How much isolation do you need for different modules? If isolation at the Jupyter UI level is sufficient you could have a single persistent volume per user that gets mounted as their home directory for all modules, but configure your Docker images to use a subdirectory for each module as the working directory for JupyterLab. The content for all downloaded modules would be present in the user’s home but JupyterLab would present the subdirectory as the root so you could only see the rest of the content using a terminal.

JupyterLab can load configuration at both the system and user level, so you can have separate extension configurations built in to your Docker images as long as your users don’t try to override the config in their home directory.

3 Likes

I suspect the model we are likely to go for is for each module to have its own directory, but have the server run from home. This means we can have a common configuration for custom scripts etc. That said, some courses or students may want different settings/extensions for different courses, which would make running the single user notebook server from the course directory. That could mean differences in customisation which would give a variable experience across several modules.

For students who just take one course at a time (which is common in our distance ed setting) they are unlikely to experience more that one environment at any time. But as study patterns change, and uptake of Jupyter warez in courses, it becomes more likely that students may be working on two of more courses with their own jupyter environments at the same time. We won’t really get a feel for what the issues are, or what students might prefer, until we have the first one or two “dual” presentations…

2 Likes

I am quite curious regarding that! Is it possible for students to edit the settings and add/remove extensions in your current setup? This would enable students to remove any existing differences in the JupyterHub experience manually but they might also misconfigure their working space.
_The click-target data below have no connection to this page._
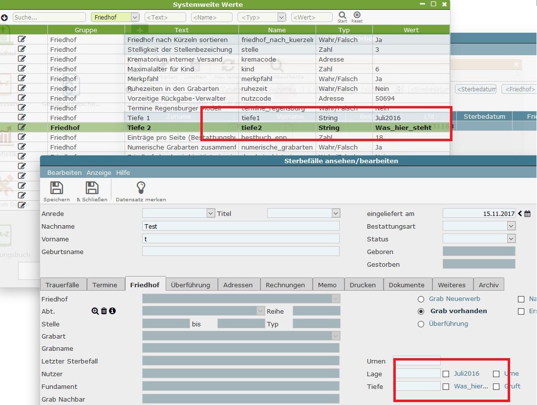Click the trash icon beside Abt.
The width and height of the screenshot is (537, 405).
click(104, 311)
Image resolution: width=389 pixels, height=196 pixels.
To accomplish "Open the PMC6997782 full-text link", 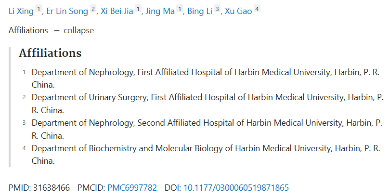I will (132, 187).
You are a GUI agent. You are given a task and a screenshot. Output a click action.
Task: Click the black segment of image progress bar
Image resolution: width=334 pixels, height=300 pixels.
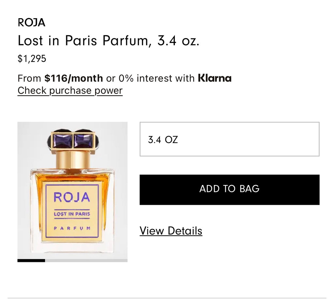tap(31, 261)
It’s still be be proven and the final set up defined. If a server is started against a student’s home dir, and settings are picked up from a config file in the $HOME path, then they will be able to install and run extensions that can be installed into a running server, and may be able to install extensions that require a server restart, eg by quitting a docker session and then launching a new new one.

My current take is that w should pre-install a whole set of extensions, and pre-enable some of them, allowing students then to customise the extensions they want to use further as they see fit. For an example of extensions we currently use, see OpenJALE.